* _Task directions_:
Print the data that follows exactly, leaving nothing out.

* _Stored data_:
--------------------------------
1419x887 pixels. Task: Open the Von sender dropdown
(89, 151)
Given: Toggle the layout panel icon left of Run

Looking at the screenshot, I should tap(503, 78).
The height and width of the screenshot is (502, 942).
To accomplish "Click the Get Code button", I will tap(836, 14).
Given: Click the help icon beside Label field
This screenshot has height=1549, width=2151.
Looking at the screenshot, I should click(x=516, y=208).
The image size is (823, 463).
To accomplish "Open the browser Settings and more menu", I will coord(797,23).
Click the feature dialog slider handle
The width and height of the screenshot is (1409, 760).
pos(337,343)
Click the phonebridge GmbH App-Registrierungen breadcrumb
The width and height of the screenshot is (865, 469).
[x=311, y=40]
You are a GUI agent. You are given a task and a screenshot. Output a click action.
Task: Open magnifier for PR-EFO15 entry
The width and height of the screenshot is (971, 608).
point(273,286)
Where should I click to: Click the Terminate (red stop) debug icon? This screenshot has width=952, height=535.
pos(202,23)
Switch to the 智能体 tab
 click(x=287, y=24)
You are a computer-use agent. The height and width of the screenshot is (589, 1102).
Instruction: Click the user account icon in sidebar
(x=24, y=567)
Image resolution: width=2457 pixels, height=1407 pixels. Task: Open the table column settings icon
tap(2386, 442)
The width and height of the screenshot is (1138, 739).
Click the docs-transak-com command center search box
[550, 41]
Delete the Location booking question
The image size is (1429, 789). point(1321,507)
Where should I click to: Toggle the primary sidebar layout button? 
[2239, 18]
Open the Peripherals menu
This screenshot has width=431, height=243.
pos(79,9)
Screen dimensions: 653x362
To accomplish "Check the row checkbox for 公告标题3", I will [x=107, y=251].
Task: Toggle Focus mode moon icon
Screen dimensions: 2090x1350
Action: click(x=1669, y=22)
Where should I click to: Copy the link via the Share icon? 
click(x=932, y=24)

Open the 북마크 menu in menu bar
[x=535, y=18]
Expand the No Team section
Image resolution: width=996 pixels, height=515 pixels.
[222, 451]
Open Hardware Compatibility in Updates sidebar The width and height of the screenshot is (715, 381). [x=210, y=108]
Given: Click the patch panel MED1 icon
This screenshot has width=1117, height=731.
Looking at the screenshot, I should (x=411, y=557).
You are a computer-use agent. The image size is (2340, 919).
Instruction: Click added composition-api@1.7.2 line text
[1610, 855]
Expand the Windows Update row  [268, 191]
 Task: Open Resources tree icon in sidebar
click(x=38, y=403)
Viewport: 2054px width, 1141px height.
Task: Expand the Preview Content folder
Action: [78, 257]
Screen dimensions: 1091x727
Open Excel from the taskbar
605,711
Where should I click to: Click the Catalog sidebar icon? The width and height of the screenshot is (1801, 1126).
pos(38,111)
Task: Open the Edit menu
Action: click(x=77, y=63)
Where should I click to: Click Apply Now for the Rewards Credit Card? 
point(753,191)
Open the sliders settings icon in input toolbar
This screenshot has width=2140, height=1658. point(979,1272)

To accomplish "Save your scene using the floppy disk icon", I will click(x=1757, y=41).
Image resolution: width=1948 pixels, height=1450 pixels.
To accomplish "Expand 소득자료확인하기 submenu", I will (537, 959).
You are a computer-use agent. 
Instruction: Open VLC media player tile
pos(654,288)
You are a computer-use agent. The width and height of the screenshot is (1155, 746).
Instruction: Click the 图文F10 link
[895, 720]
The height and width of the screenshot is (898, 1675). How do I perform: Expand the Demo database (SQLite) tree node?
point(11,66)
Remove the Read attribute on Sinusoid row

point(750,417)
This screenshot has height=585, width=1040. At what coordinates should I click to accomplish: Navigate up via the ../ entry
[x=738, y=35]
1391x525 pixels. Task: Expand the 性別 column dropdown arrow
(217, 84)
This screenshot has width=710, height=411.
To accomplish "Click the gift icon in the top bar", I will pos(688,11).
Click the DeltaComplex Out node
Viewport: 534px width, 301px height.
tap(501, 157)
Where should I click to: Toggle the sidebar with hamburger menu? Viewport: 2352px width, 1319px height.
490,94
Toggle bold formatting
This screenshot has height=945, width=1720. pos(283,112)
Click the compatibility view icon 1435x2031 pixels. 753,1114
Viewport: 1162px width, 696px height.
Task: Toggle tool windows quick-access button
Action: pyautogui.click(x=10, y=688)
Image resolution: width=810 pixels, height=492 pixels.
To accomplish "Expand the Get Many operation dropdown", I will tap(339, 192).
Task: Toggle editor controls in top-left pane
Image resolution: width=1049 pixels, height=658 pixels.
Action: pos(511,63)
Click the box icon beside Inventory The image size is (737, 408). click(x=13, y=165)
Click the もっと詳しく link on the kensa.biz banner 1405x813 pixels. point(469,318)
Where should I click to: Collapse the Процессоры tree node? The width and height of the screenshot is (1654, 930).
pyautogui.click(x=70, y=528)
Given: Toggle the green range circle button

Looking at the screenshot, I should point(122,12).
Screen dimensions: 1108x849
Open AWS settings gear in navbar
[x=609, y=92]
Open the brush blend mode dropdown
--------------------------------
* _Response below_:
1419x887 pixels. Task: Open the Von sender dropdown
(89, 151)
Given: Toggle the layout panel icon left of Run

Looking at the screenshot, I should tap(503, 78).
The height and width of the screenshot is (502, 942).
To accomplish "Click the Get Code button", I will tap(836, 14).
Given: Click the help icon beside Label field
This screenshot has height=1549, width=2151.
Looking at the screenshot, I should click(x=516, y=208).
The image size is (823, 463).
To accomplish "Open the browser Settings and more menu", I will coord(797,23).
Click the feature dialog slider handle
The width and height of the screenshot is (1409, 760).
pos(337,343)
Click the phonebridge GmbH App-Registrierungen breadcrumb
The width and height of the screenshot is (865, 469).
[x=311, y=40]
You are a GUI agent. You are given a task and a screenshot. Output a click action.
Task: Open magnifier for PR-EFO15 entry
The width and height of the screenshot is (971, 608).
point(273,286)
Where should I click to: Click the Terminate (red stop) debug icon? This screenshot has width=952, height=535.
pos(202,23)
Switch to the 智能体 tab
 click(x=287, y=24)
You are a computer-use agent. The height and width of the screenshot is (589, 1102).
Instruction: Click the user account icon in sidebar
(x=24, y=567)
Image resolution: width=2457 pixels, height=1407 pixels. Task: Open the table column settings icon
tap(2386, 442)
The width and height of the screenshot is (1138, 739).
Click the docs-transak-com command center search box
[550, 41]
Delete the Location booking question
The image size is (1429, 789). point(1321,507)
Where should I click to: Toggle the primary sidebar layout button? 
[2239, 18]
Open the Peripherals menu
This screenshot has width=431, height=243.
pos(79,9)
Screen dimensions: 653x362
To accomplish "Check the row checkbox for 公告标题3", I will [x=107, y=251].
Task: Toggle Focus mode moon icon
Screen dimensions: 2090x1350
Action: click(x=1669, y=22)
Where should I click to: Copy the link via the Share icon? 
click(x=932, y=24)

Open the 북마크 menu in menu bar
[x=535, y=18]
Expand the No Team section
Image resolution: width=996 pixels, height=515 pixels.
[222, 451]
Open Hardware Compatibility in Updates sidebar The width and height of the screenshot is (715, 381). [x=210, y=108]
Given: Click the patch panel MED1 icon
This screenshot has width=1117, height=731.
Looking at the screenshot, I should (x=411, y=557).
You are a computer-use agent. The image size is (2340, 919).
Instruction: Click added composition-api@1.7.2 line text
[1610, 855]
Expand the Windows Update row  [268, 191]
 Task: Open Resources tree icon in sidebar
click(x=38, y=403)
Viewport: 2054px width, 1141px height.
Task: Expand the Preview Content folder
Action: [78, 257]
Screen dimensions: 1091x727
Open Excel from the taskbar
605,711
Where should I click to: Click the Catalog sidebar icon? The width and height of the screenshot is (1801, 1126).
pos(38,111)
Task: Open the Edit menu
Action: click(x=77, y=63)
Where should I click to: Click Apply Now for the Rewards Credit Card? 
point(753,191)
Open the sliders settings icon in input toolbar
This screenshot has width=2140, height=1658. point(979,1272)

To accomplish "Save your scene using the floppy disk icon", I will click(x=1757, y=41).
Image resolution: width=1948 pixels, height=1450 pixels.
To accomplish "Expand 소득자료확인하기 submenu", I will (537, 959).
You are a computer-use agent. 
Instruction: Open VLC media player tile
pos(654,288)
You are a computer-use agent. The width and height of the screenshot is (1155, 746).
Instruction: Click the 图文F10 link
[895, 720]
The height and width of the screenshot is (898, 1675). How do I perform: Expand the Demo database (SQLite) tree node?
point(11,66)
Remove the Read attribute on Sinusoid row

point(750,417)
This screenshot has height=585, width=1040. At what coordinates should I click to accomplish: Navigate up via the ../ entry
[x=738, y=35]
1391x525 pixels. Task: Expand the 性別 column dropdown arrow
(217, 84)
This screenshot has width=710, height=411.
To accomplish "Click the gift icon in the top bar", I will pos(688,11).
Click the DeltaComplex Out node
Viewport: 534px width, 301px height.
tap(501, 157)
Where should I click to: Toggle the sidebar with hamburger menu? Viewport: 2352px width, 1319px height.
490,94
Toggle bold formatting
This screenshot has height=945, width=1720. pos(283,112)
Click the compatibility view icon 1435x2031 pixels. 753,1114
Viewport: 1162px width, 696px height.
Task: Toggle tool windows quick-access button
Action: pyautogui.click(x=10, y=688)
Image resolution: width=810 pixels, height=492 pixels.
To accomplish "Expand the Get Many operation dropdown", I will tap(339, 192).
Task: Toggle editor controls in top-left pane
Image resolution: width=1049 pixels, height=658 pixels.
Action: pos(511,63)
Click the box icon beside Inventory The image size is (737, 408). click(x=13, y=165)
Click the もっと詳しく link on the kensa.biz banner 1405x813 pixels. point(469,318)
Where should I click to: Collapse the Процессоры tree node? The width and height of the screenshot is (1654, 930).
pyautogui.click(x=70, y=528)
Given: Toggle the green range circle button

Looking at the screenshot, I should point(122,12).
Screen dimensions: 1108x849
Open AWS settings gear in navbar
[x=609, y=92]
Open the brush blend mode dropdown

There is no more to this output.